Copy out the data word for word, everything from the line containing "Where should I click to: Toggle" down to the line containing "Click info icon beside Inactive", with both of those lines included.
Start of Material provided
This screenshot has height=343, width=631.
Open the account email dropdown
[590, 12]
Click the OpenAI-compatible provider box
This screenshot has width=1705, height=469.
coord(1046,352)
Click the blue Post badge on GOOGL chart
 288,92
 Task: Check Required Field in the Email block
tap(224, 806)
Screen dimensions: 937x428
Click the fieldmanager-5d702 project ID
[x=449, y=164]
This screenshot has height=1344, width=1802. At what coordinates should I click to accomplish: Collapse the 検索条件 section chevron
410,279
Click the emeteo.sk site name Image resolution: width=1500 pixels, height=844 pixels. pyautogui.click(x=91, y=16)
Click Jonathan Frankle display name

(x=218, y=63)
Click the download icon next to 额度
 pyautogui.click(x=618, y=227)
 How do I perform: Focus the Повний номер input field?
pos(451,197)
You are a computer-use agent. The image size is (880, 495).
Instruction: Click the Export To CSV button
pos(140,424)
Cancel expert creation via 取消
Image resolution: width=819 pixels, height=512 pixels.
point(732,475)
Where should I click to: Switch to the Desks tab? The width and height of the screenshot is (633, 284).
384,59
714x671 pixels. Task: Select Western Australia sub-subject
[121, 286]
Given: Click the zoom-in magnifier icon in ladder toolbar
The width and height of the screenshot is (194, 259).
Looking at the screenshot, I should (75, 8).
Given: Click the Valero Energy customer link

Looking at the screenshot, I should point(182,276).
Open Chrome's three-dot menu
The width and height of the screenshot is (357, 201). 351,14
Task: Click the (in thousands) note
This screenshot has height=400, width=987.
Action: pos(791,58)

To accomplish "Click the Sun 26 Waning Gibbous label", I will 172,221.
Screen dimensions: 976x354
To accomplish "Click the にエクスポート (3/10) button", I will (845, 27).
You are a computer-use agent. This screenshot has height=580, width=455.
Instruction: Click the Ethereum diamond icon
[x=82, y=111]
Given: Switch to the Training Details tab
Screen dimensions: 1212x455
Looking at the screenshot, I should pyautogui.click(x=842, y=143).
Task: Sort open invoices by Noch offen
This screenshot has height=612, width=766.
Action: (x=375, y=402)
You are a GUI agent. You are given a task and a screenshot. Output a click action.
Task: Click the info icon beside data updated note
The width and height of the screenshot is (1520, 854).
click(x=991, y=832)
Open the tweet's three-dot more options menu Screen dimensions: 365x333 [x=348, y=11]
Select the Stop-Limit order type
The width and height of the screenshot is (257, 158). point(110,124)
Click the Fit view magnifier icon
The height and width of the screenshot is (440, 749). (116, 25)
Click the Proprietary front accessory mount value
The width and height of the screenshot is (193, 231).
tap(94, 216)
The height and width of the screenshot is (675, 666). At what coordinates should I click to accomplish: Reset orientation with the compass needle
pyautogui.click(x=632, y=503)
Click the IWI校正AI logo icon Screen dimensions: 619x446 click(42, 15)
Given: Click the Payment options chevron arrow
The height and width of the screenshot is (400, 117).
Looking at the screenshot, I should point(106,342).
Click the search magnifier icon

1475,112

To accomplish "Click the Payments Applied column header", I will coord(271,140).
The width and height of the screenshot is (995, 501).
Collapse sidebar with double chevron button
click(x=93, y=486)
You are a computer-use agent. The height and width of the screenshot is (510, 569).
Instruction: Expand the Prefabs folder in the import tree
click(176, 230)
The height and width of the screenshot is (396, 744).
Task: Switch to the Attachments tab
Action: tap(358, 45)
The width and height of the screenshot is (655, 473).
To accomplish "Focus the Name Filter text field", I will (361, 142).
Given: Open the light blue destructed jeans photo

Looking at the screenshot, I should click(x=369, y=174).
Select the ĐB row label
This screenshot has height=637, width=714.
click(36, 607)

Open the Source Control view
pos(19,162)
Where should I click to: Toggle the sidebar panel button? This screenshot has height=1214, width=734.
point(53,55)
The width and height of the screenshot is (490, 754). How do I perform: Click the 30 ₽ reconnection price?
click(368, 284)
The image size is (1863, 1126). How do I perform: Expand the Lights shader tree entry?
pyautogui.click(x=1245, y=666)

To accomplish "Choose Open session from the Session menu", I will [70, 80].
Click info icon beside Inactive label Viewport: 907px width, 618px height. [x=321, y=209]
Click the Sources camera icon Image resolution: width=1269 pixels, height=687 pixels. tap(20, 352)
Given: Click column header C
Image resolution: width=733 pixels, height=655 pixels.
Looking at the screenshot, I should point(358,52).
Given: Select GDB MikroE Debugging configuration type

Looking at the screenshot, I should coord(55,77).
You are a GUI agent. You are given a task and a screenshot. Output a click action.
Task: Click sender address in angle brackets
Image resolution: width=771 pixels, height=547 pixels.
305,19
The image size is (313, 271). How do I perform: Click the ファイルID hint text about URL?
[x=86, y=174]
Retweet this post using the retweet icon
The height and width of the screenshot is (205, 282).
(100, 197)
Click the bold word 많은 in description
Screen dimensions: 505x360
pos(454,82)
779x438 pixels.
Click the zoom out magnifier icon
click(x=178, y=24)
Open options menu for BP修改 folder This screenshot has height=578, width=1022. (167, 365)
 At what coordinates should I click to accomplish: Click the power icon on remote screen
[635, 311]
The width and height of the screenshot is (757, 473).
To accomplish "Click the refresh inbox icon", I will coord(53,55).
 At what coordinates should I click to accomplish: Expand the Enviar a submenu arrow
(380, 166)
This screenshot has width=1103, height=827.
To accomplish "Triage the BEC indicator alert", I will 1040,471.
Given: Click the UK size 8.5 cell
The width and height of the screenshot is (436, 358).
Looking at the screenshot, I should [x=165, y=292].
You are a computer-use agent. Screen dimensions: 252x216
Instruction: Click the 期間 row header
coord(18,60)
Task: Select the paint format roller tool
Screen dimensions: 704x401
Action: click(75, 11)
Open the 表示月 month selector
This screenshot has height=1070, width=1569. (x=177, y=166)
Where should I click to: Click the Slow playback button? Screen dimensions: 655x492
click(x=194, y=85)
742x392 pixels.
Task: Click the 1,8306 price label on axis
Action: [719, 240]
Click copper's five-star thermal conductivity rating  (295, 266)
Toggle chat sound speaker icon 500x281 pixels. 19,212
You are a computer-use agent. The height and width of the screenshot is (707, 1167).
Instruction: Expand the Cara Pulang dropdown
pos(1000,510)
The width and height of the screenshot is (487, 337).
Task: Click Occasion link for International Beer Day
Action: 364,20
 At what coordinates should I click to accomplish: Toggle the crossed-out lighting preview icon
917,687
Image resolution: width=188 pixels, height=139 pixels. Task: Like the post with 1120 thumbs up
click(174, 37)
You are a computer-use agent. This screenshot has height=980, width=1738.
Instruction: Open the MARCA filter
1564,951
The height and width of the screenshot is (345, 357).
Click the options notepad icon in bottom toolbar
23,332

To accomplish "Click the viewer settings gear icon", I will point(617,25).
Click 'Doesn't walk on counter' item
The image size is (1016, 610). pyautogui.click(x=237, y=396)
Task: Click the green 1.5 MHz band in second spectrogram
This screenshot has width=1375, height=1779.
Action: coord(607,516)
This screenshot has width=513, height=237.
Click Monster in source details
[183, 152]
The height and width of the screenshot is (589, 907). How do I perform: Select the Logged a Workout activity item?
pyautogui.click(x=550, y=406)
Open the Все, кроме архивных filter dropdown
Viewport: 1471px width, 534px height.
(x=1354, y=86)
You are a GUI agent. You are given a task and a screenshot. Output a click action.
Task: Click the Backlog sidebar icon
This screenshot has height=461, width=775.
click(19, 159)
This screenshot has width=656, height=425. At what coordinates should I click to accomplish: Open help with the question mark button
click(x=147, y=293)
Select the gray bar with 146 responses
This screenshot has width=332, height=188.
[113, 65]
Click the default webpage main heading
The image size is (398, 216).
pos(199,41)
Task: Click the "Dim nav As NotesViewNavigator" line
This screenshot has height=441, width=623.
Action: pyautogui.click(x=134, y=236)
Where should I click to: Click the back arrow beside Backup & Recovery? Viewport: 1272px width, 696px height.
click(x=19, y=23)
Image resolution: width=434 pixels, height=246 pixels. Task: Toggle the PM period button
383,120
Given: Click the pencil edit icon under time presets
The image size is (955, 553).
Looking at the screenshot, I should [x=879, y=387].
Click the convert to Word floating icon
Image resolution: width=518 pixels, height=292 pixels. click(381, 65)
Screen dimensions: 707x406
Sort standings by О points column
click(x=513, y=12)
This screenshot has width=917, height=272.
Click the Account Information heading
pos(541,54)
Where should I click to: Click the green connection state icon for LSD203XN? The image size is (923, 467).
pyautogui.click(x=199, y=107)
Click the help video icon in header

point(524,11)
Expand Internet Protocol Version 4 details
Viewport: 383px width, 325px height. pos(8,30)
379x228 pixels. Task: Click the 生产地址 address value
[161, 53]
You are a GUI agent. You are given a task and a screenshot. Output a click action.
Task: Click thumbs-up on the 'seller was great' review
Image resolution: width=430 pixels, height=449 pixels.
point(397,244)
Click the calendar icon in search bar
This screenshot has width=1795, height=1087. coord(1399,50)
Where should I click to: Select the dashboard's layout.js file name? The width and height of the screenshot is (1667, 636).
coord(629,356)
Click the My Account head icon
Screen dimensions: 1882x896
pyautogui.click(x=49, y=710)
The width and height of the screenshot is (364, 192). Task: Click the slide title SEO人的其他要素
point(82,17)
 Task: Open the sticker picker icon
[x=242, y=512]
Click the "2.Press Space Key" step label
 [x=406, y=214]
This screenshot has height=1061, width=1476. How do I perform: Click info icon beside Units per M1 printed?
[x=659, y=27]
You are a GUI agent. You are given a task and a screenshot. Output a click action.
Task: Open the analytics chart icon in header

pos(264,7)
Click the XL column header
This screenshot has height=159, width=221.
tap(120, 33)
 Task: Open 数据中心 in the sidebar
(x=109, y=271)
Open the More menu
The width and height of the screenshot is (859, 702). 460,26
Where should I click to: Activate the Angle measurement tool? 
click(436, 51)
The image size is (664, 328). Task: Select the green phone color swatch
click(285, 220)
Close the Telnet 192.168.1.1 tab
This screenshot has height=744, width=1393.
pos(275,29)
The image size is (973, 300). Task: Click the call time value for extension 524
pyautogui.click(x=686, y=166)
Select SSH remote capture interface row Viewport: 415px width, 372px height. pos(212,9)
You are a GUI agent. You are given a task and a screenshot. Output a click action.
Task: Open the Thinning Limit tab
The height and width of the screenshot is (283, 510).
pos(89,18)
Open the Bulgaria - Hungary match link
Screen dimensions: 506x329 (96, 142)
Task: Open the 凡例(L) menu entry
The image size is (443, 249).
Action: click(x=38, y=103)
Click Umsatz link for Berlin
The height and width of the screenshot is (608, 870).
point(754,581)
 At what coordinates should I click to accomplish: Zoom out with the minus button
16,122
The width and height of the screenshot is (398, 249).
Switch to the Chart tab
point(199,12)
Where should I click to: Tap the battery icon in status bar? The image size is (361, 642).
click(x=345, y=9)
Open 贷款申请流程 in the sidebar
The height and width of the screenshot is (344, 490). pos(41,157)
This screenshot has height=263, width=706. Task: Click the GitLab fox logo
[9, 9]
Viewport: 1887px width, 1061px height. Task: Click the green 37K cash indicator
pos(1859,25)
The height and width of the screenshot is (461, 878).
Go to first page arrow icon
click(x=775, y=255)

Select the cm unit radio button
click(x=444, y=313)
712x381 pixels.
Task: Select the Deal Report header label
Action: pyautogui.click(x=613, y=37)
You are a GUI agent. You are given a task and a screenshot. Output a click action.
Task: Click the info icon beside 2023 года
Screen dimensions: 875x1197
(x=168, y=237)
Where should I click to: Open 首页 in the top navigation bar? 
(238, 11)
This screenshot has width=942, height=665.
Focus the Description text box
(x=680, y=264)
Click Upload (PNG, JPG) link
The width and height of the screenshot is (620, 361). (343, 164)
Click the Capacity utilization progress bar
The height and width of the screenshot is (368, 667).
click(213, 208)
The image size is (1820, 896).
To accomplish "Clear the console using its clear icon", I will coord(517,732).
End of Material provided
◆ Exercise solution ◆
Where should I click to: Toggle the sidebar panel button? This screenshot has height=1214, width=734.
point(53,55)
The width and height of the screenshot is (490, 754). How do I perform: Click the 30 ₽ reconnection price?
click(368, 284)
The image size is (1863, 1126). How do I perform: Expand the Lights shader tree entry?
pyautogui.click(x=1245, y=666)

To accomplish "Choose Open session from the Session menu", I will [70, 80].
Click info icon beside Inactive label Viewport: 907px width, 618px height. [x=321, y=209]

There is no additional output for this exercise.